Não vale a pena arriscar!

 

 

Muitos foram os desafios enfrentados até esse momento: grande parte dos desembolsos já foram feitos com adubações, controle de pragas e doenças, entre outras atividades na cafeicultura. O que aguarda o cafeicultor é mais uma operação fundamental: a colheita! Não vale a pena arriscar todo o trabalho feito, não é mesmo?

O planejamento feito com antecedência é de grande importância para qualquer atividade a ser realizada. Sabemos que o tipo de colheita a ser empregada em cada lavoura cafeeira está vinculada ao relevo, à idade do talhão, à disponibilidade de maquinário e à mão de obra. Desta forma, devemos considerar as peculiaridades de cada área em produção e planejar seus custos.

No biênio 2018/2020, o custo médio com colheita de árvore representou 7% da renda bruta da atividade. Já o custo médio da mão de obra total (contratada + fixa), entre as propriedades participantes da plataforma Educampo, apresentou um impacto de 19% na renda bruta, sendo o elemento de despesa com maior custo neste biênio.

Como forma de mensurar o custo com colheita de árvore, realizamos a estratificação dos elementos com maior impacto nesta atividade por região, conforme Gráfico 1.

 

Gráfico 1 – Análise da composição da atividade colheita de árvore, estratificada por elemento de despesa, por região

 

 

Fonte: Educampo-Sebrae/MG, dados obtidos a partir de uma amostra de 360 propriedades, dados corrigidos pelo IGP-DI de dezembro de 2020.

 

O custo com mão de obra total foi responsável por 91% dos custos com colheita de árvore na região das Matas de Minas, e por 82% no Sul de Minas. Essas são regiões que apresentam predominantemente a colheita manual. Em contrapartida, no Cerrado, onde 77% das áreas produtivas são colhidas de forma mecanizada, os custos com mão de obra e hora máquina/manutenção equivalem a 73% do custo com a colheita de árvore.
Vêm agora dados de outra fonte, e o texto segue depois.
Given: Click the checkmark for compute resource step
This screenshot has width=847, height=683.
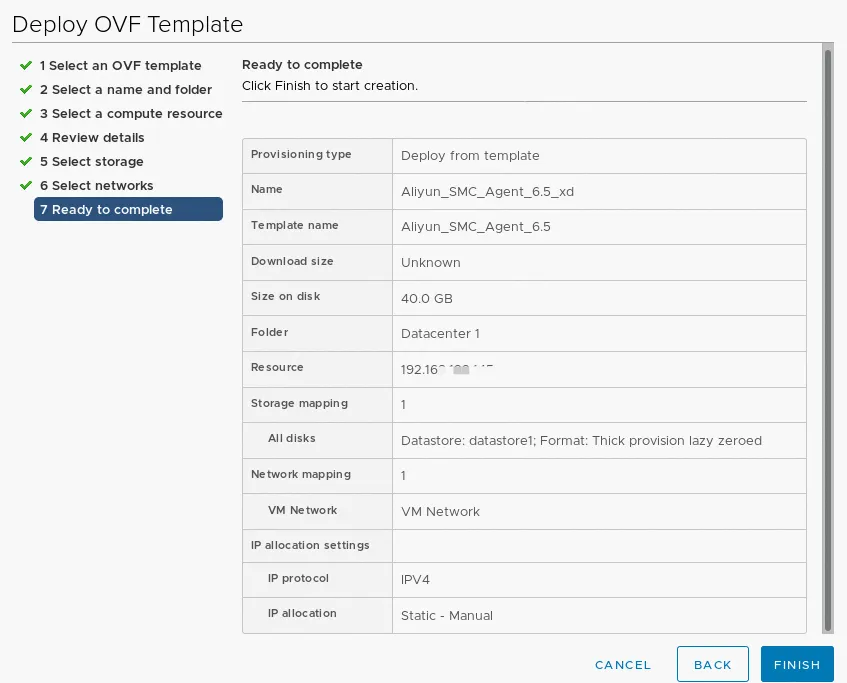Looking at the screenshot, I should click(26, 113).
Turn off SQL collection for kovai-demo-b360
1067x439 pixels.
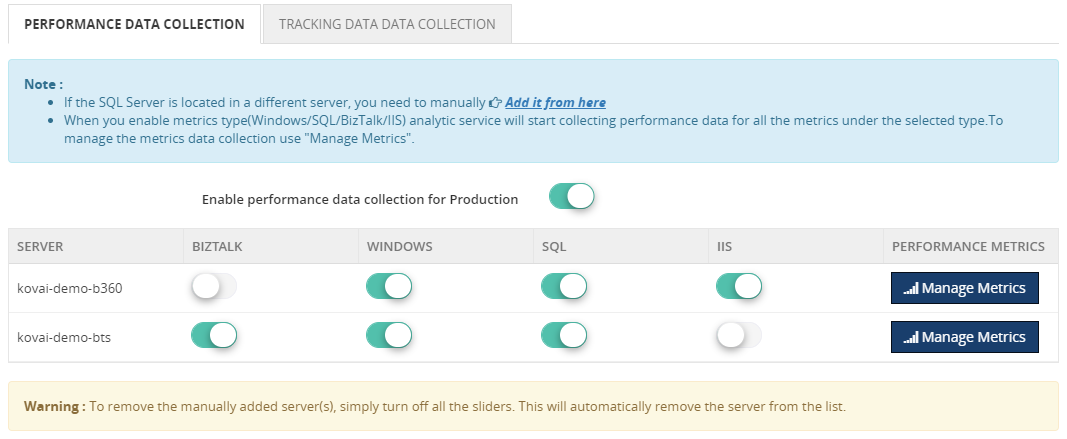pos(564,288)
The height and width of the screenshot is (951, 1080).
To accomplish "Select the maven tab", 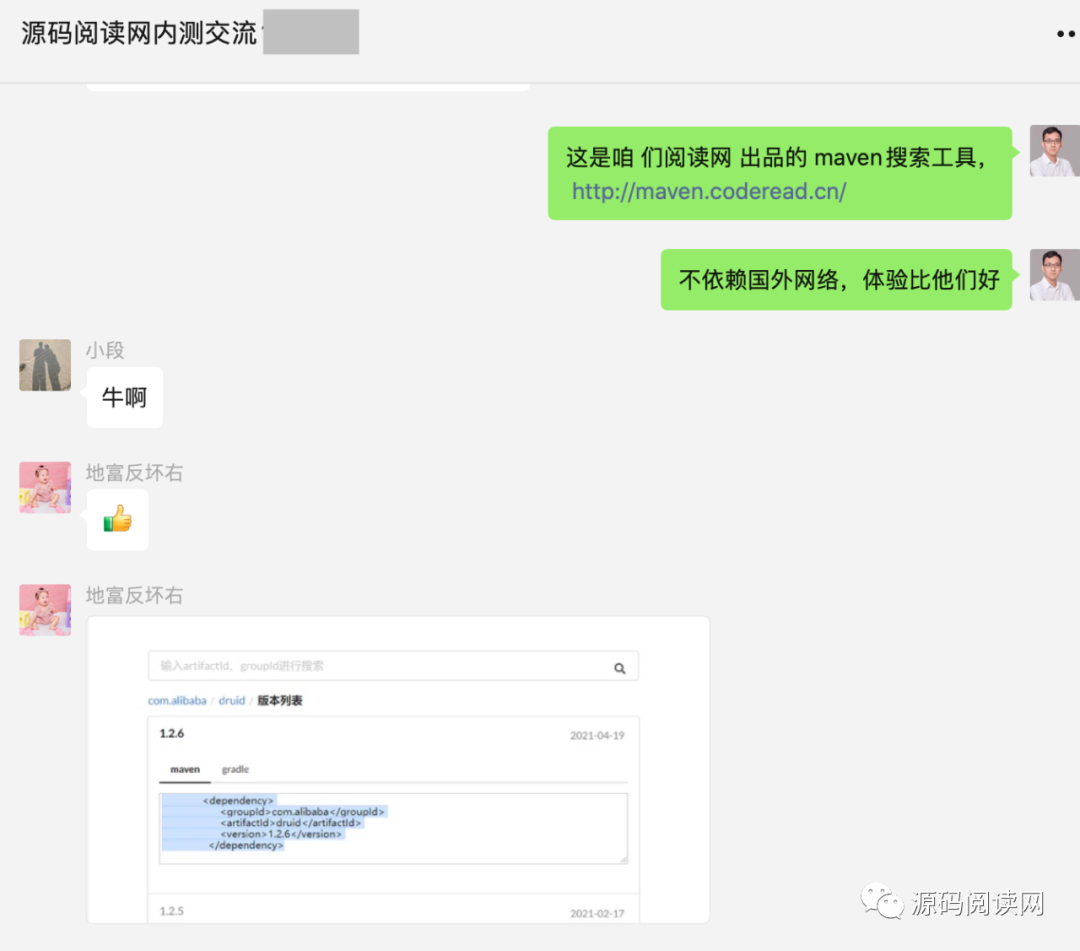I will point(183,769).
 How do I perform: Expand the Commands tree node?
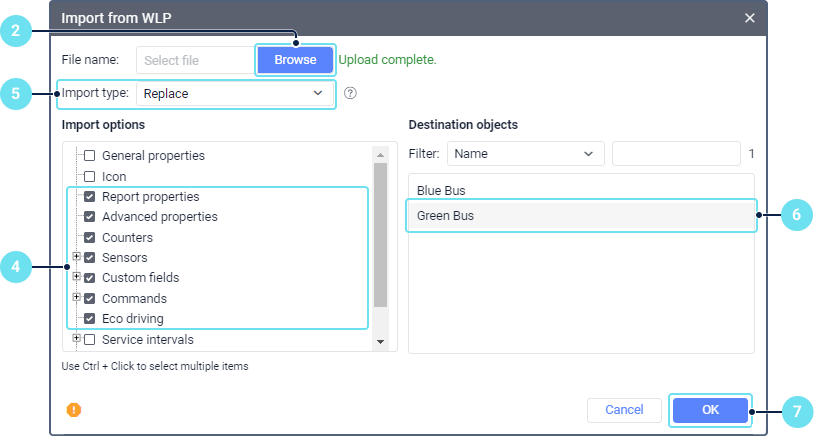77,298
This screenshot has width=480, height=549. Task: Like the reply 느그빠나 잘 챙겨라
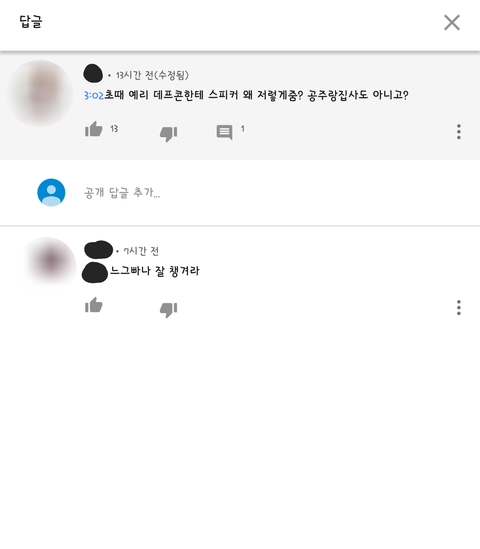tap(93, 305)
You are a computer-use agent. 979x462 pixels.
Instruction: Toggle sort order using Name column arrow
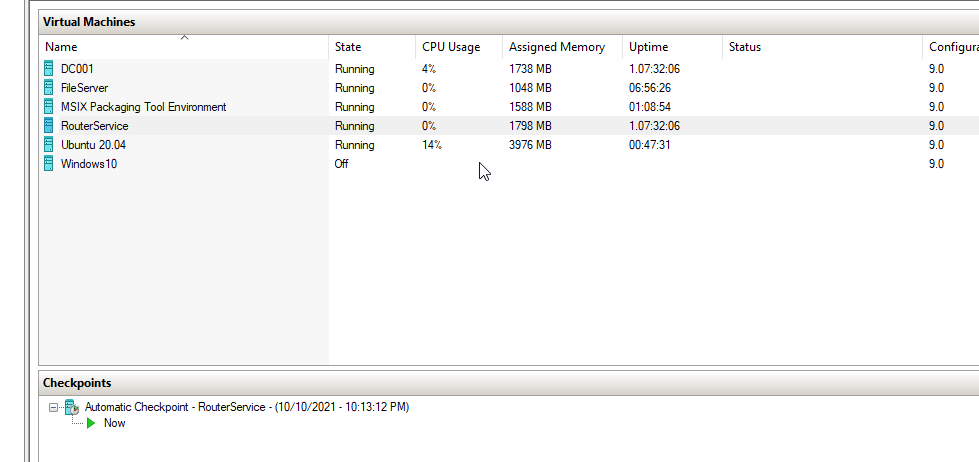coord(184,38)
Por isso, o planejamento operacional é fundamental para se obter bons rendimentos e eficácia econômica com essa atividade. Além disso, para as áreas que necessitam de prestação de serviços, manual ou mecanizado, a relação deve ser sempre avaliando a receita da atividade estimada.

Os dados do Gráfico 2 permitem inferir que, para sistemas de colheita mecanizado, 4% do valor de uma saca de café é comprometido com mão de obra, todavia para o sistema manual, essa relação é de 21%. Ou seja, esse é um benchmark para levarmos em consideração ao se discutir valores de medidas com as equipes de colheita.

Gráfico 2 – Comparação entre gastos de colheita (árvore e chão) e gastos de mão de obra de colheita (árvore e chão) sobre a renda bruta para os sistemas mecanizados e manuais

 

Fonte: Educampo-Sebrae/MG, dados obtidos a partir de uma amostra de 360 propriedades, dados corrigidos pelo IGP-DI de dezembro de 2020.

 

Para avaliar como foi o seu nível de eficiência na última safra, utilize a tabela abaixo como referência:

 

Tabela 1 – Custo operacional efetivo em R$/saca e gastos de colheita por saca produzida para os sistemas de colheita manual e mecanizado no Educampo

 

 

 

 

Fonte: Educampo-Sebrae/MG, dados obtidos a partir de uma amostra de 360 propriedades, dados corrigidos pelo IGP-DI de dezembro de 2020.

 

Tenha sempre em mãos os resultados da sua fazenda e projete as despesas desta atividade para próxima colheita. Não vale a pena colocar em risco aquilo que é o resultado da vitória de muitos desafios!